Like with all technology that matures, the cost of drones is on a downward trend. The issue is not necessarily with the cost of a single drone, it’s the number of drones needed in order to effectively carry out many of its potential applications.
As mentioned above, a drone could be very effective in perimeter protection. In theory, you could overcome the battery-life issue by rotating a fleet of drones, but this would be expensive, especially if manned guards are still necessary.
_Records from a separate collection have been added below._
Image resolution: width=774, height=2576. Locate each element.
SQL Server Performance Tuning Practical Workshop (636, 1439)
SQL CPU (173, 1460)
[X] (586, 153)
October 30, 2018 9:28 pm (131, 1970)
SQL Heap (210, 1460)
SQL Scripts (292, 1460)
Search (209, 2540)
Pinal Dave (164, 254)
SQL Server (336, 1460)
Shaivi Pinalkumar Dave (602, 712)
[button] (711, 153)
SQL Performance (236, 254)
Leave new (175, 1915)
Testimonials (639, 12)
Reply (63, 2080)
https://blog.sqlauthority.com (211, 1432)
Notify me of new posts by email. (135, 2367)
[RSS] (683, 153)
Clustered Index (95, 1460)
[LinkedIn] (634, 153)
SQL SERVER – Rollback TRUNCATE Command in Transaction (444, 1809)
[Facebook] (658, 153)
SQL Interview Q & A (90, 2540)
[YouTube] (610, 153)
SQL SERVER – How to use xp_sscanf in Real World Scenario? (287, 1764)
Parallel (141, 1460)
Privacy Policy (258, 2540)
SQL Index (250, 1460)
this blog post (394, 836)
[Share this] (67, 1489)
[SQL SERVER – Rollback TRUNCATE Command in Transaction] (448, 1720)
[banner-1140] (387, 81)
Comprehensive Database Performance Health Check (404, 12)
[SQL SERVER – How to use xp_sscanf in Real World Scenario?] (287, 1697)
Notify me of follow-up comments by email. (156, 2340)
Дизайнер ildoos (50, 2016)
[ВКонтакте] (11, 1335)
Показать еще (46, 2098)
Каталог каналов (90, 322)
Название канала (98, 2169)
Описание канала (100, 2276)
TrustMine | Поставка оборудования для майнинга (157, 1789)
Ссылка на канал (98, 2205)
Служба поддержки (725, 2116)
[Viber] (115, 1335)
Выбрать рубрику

Like a lot of technology, the origin of drones comes from the military with their invention of UAVs (unmanned aerial aircraft). Developed for battlefield use, as its name implies, a drone is an aircraft. As such, there are regulatory considerations when using drones for security or commercial purposes, including aviation; but also because of their capabilities, governance concerning consumer data protection and privacy also must be addressed.
While governments and industry are pushing forward to apply relevant regulations in order not to stifle this important technology, until that time, the market is seeking clarity prior to moving ahead with full-scale adoption.
Here’s how a civilian drone almost shut down Gatwick Airport last July:

Drones in the Security Mix

As mentioned, firefighters are already using this technology to gain a perspective they otherwise wouldn’t have, making their efforts more effective. Drones are also being used detect movement and armed with video monitoring capabilities can transmit real-time footage of what is happening at the scene. Drones are here to stay.
The market is rapidly figuring out how to expand the use of drones for the security applications mentioned above. With global powerhouses like Amazon investing in drone technology for their own commercial use, the security market will certainly benefit from the attention and resources being put forth by other industries. In the meantime, security vendors and users of the technology are working together to leverage drones within the existing parameters.